▶ **EXERCISE PROMPT**:
Print the records below, from the line that contains "Add a layer mask from Layers panel" up to and including the line that contains "point(971,758)", and leave the pictures out.

▶ **INPUT RECORDS**:
-- BEGIN --
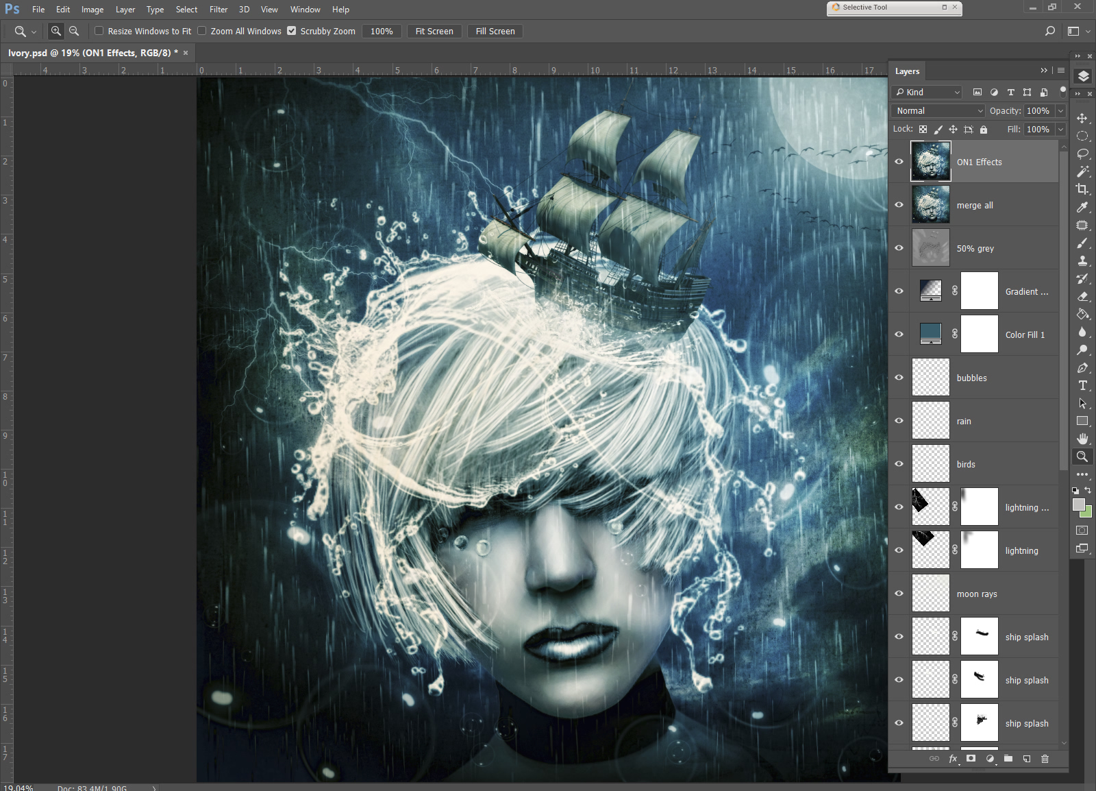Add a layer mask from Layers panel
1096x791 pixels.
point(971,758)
-- END --
-- BEGIN --
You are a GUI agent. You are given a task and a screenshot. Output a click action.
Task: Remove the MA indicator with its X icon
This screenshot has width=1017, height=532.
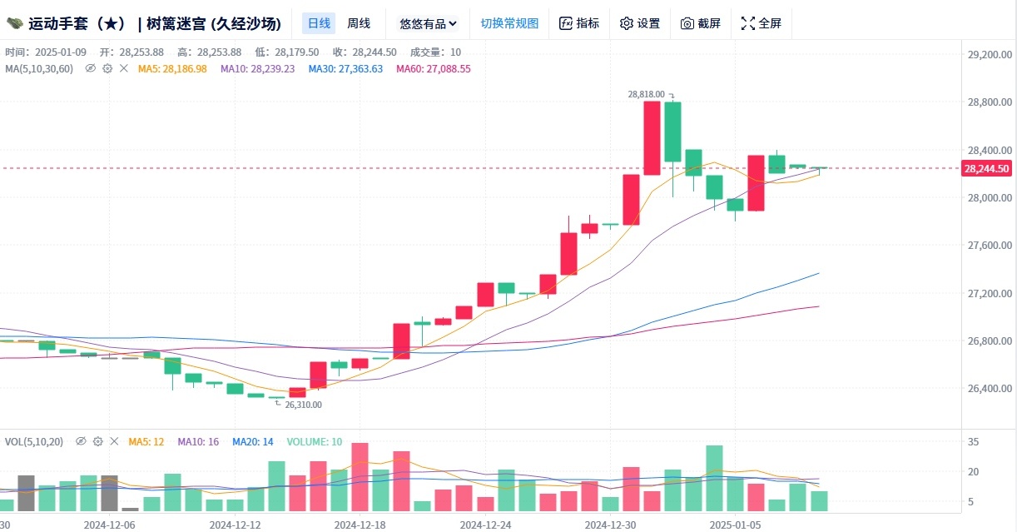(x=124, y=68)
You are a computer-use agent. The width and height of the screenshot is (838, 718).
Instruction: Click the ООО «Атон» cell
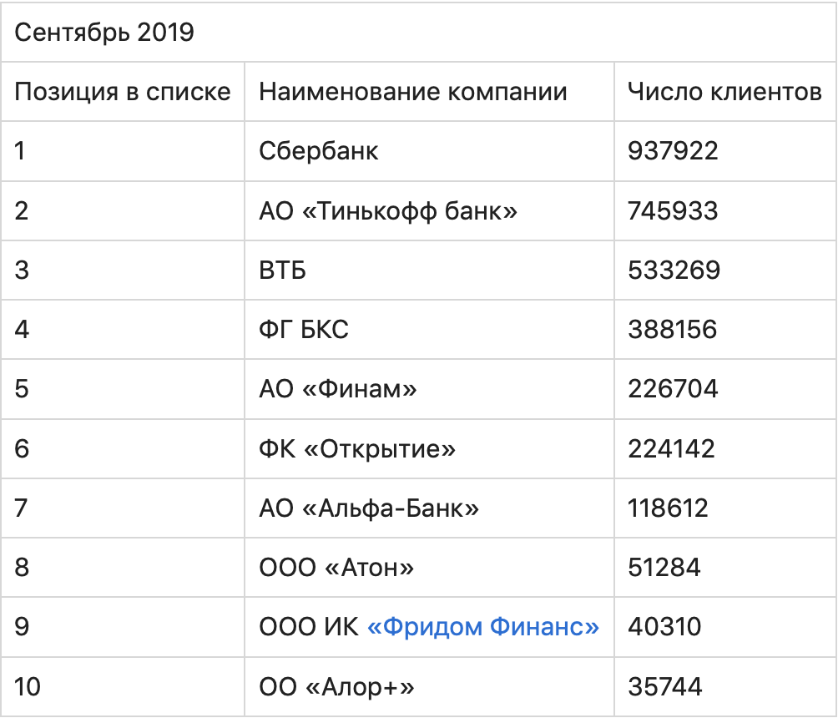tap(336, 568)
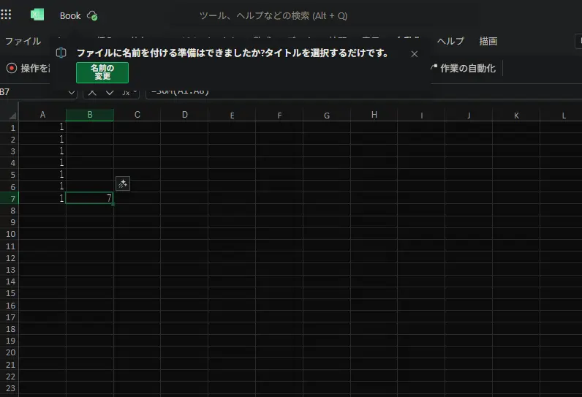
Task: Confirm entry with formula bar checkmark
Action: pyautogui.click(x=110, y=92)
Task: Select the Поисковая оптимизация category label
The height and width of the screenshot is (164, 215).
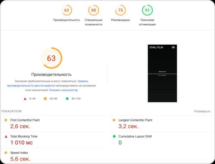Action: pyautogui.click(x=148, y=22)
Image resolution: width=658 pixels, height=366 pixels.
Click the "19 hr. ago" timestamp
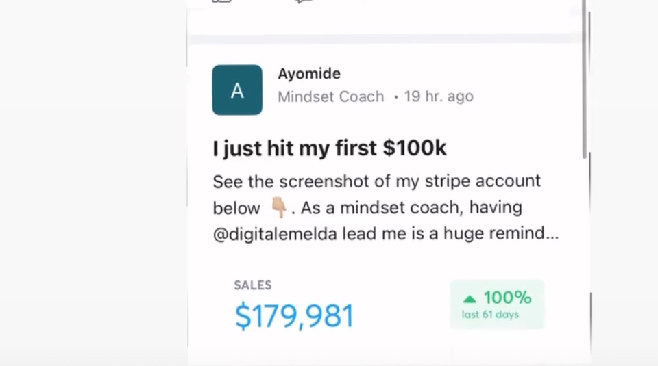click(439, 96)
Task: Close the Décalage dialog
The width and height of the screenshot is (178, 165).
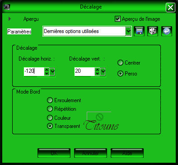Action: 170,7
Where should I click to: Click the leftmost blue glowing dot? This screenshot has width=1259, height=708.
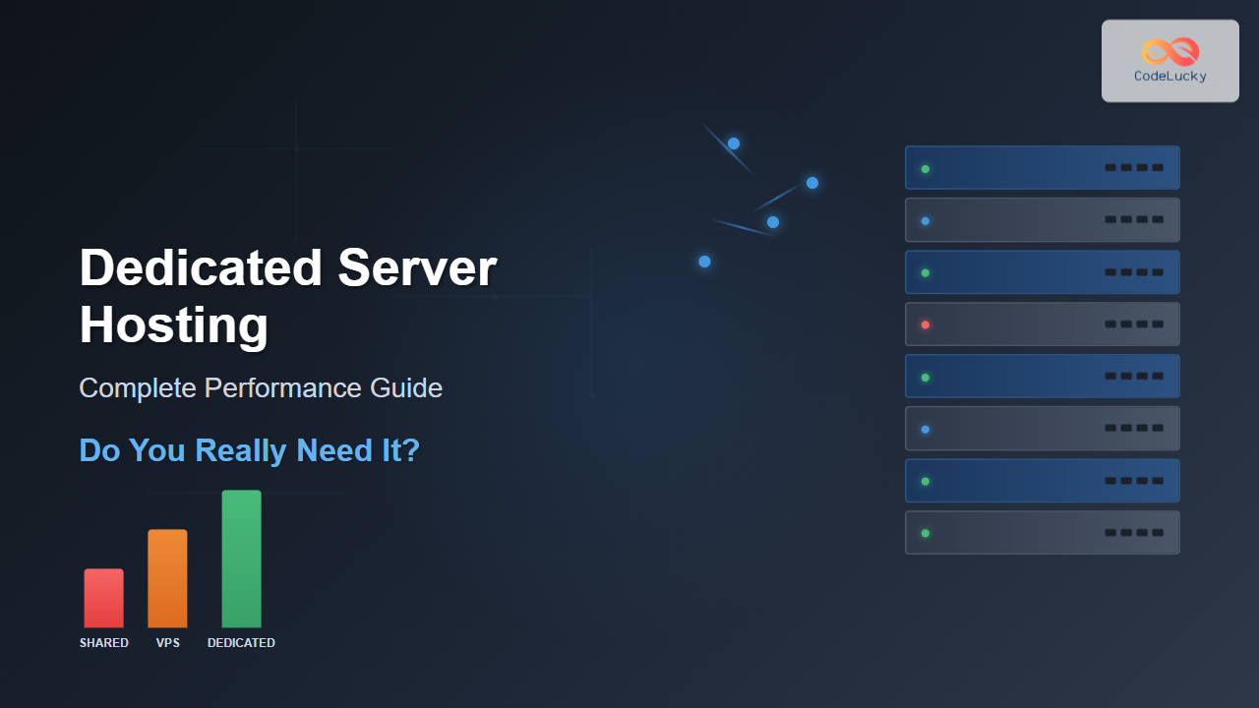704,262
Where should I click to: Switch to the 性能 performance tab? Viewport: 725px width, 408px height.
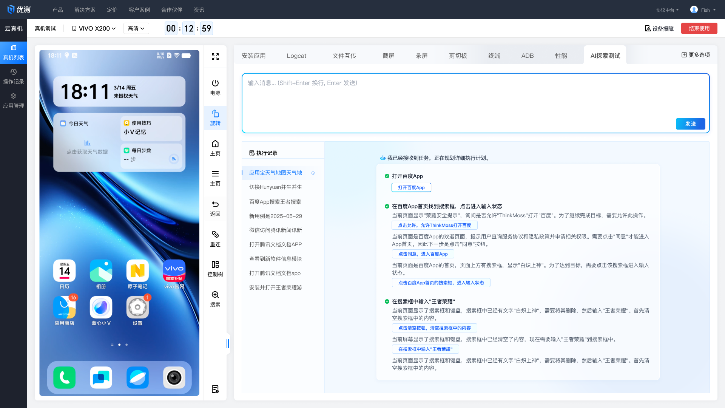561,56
-- END --
-- BEGIN --
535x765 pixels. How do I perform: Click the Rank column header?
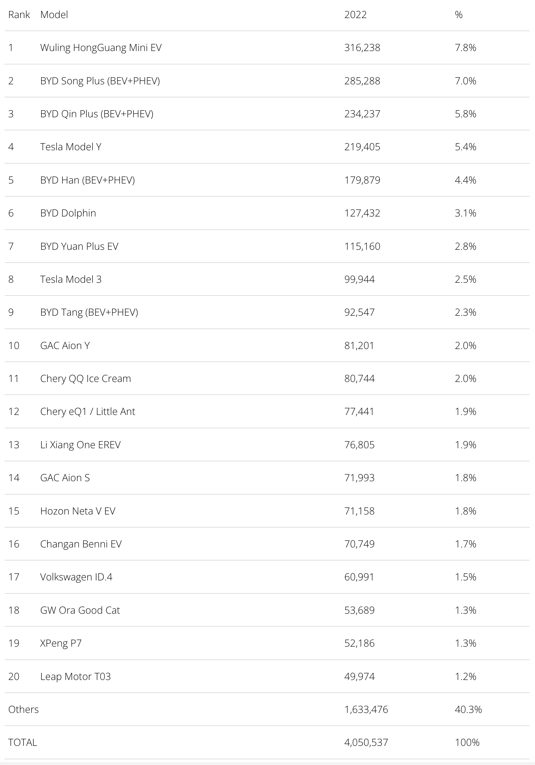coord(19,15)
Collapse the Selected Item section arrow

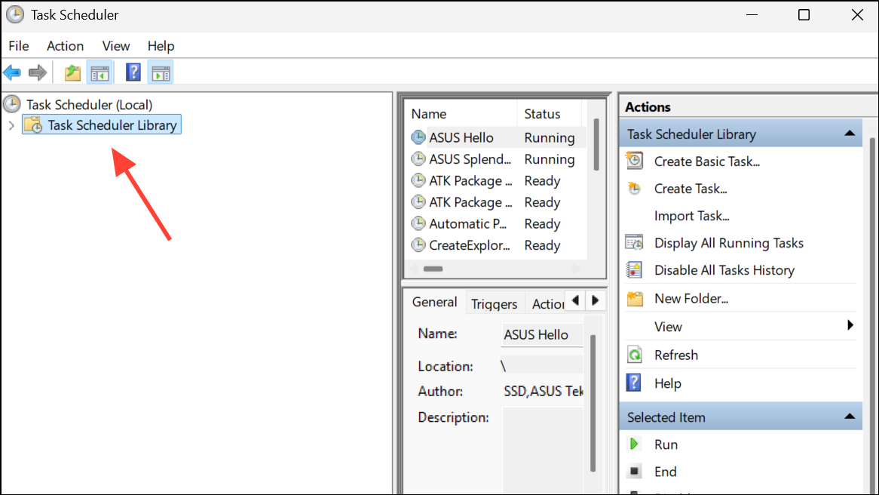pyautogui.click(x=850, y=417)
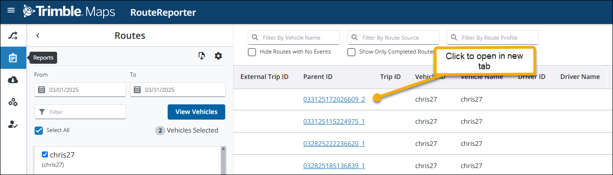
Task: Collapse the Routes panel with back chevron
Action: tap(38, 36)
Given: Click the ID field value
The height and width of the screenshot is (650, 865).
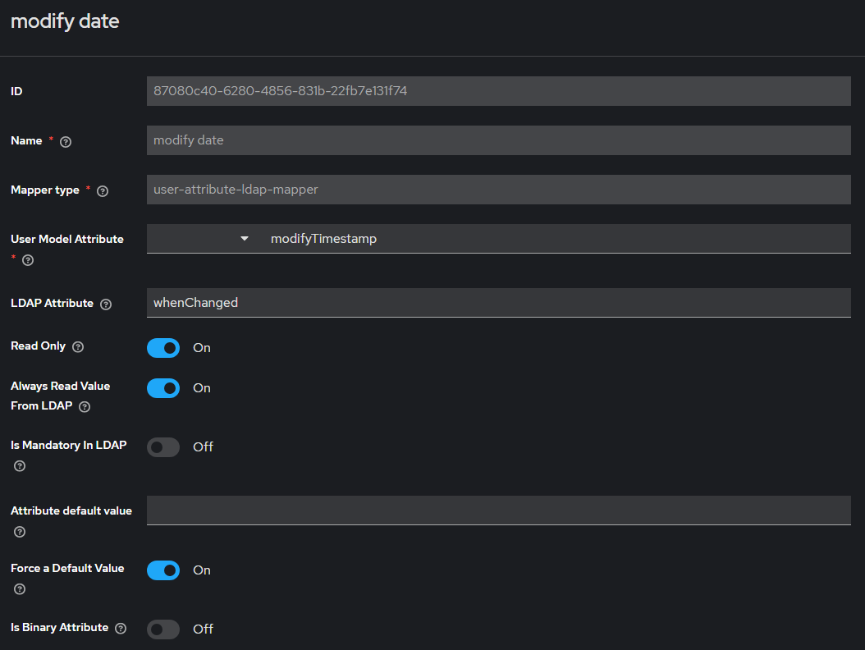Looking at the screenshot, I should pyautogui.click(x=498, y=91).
-- END --
▶ **RESULT**:
Add a layer mask from Layers panel
1096x791 pixels.
point(971,758)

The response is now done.